- **Task**
Scan the entries below. Report each line where the string "icon" occurs.

- - -

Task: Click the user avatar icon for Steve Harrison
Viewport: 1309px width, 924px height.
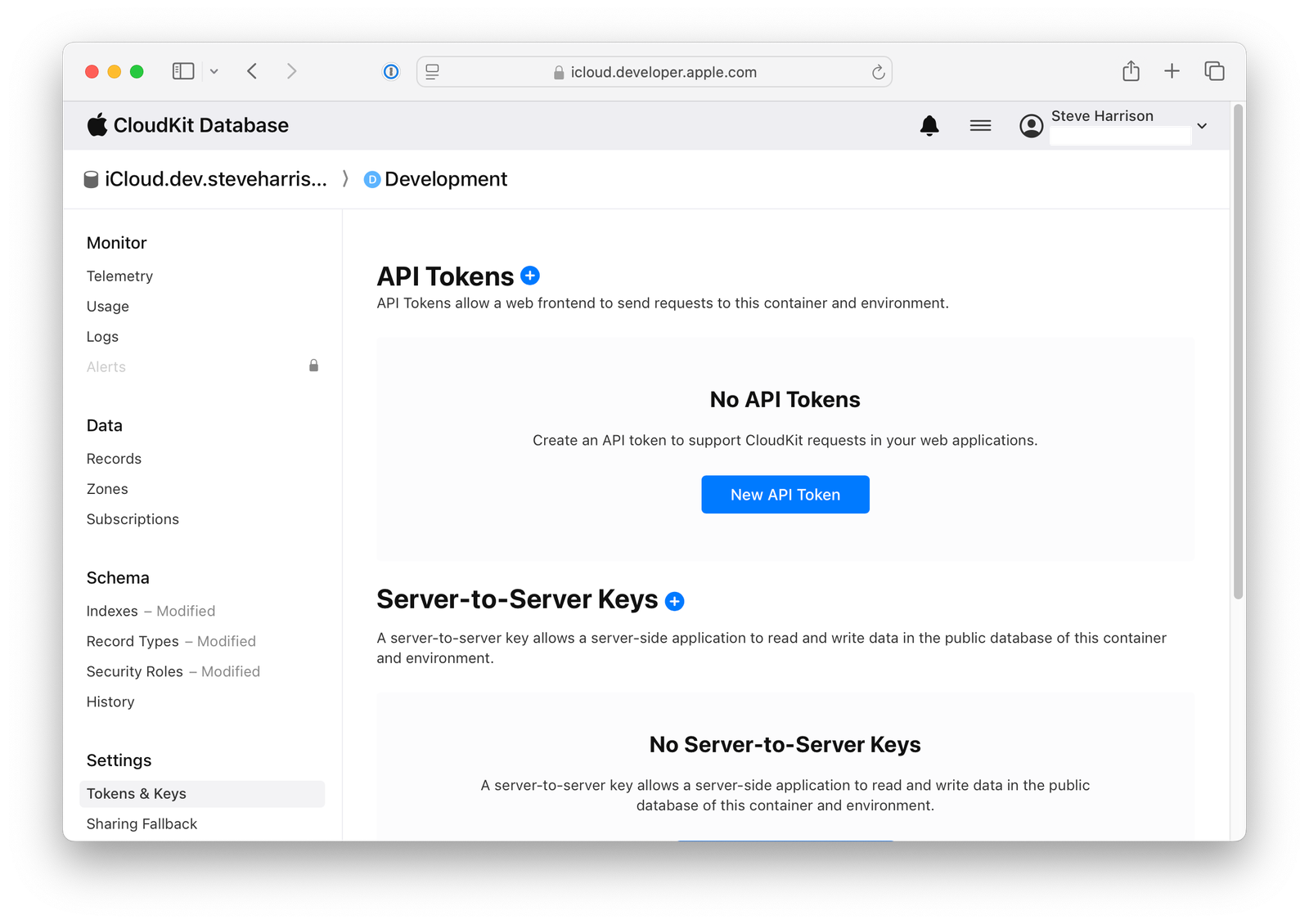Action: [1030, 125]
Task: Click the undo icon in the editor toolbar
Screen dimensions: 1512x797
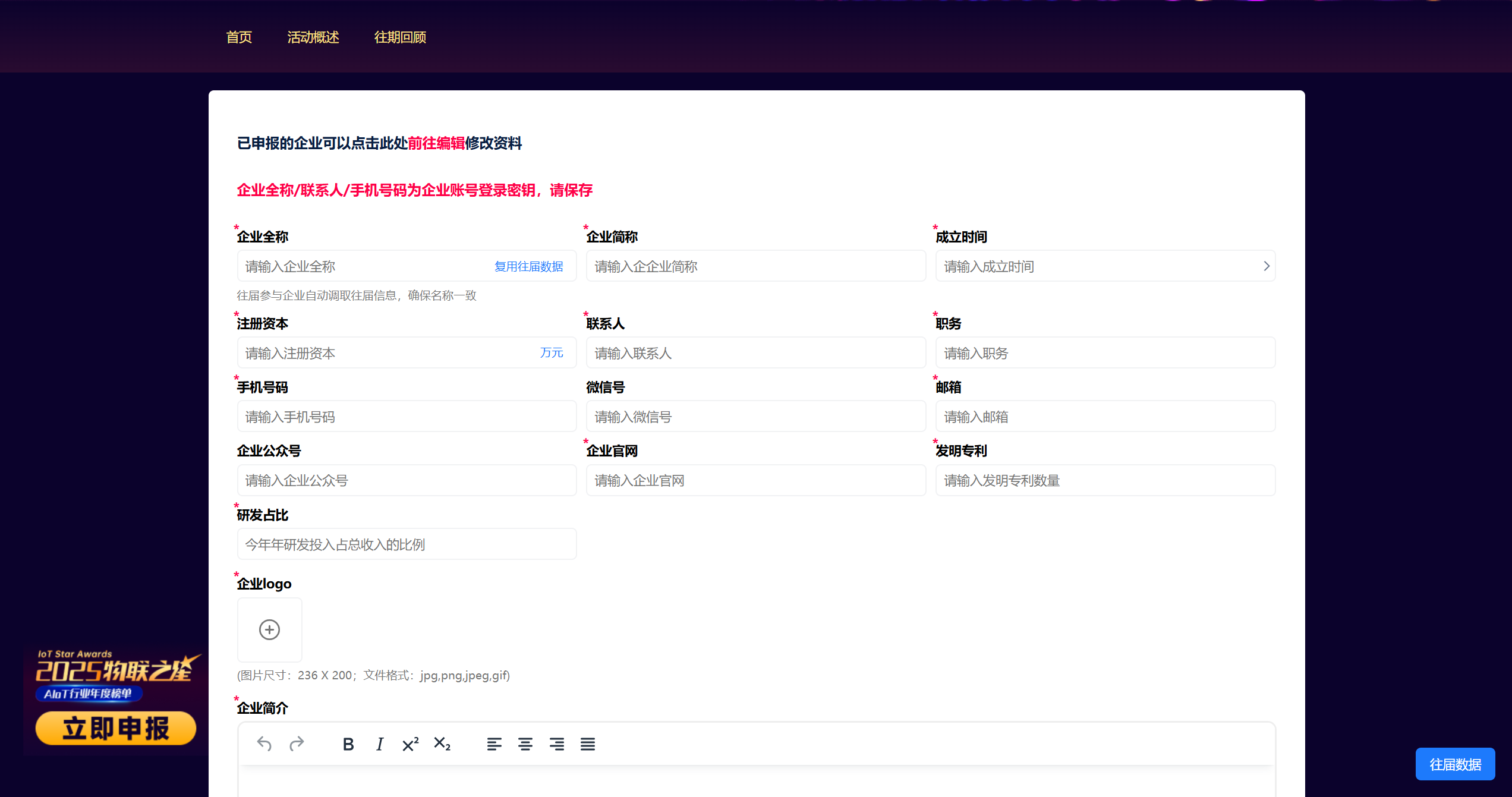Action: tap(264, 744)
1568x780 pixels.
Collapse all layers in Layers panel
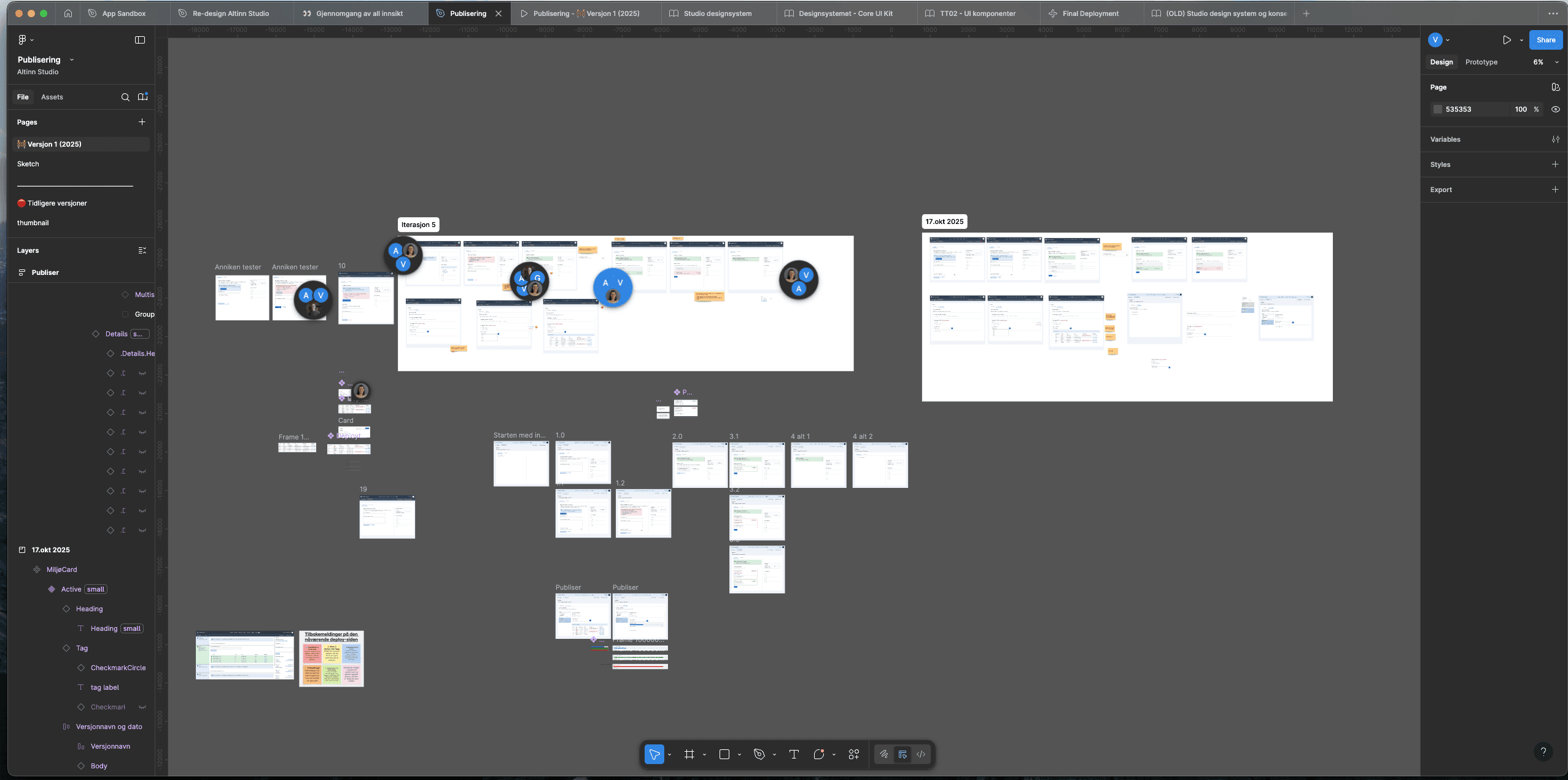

- - -

- **Response to the task**
Task: Click the user avatar icon for Steve Harrison
Task: Click the undo icon in the editor toolbar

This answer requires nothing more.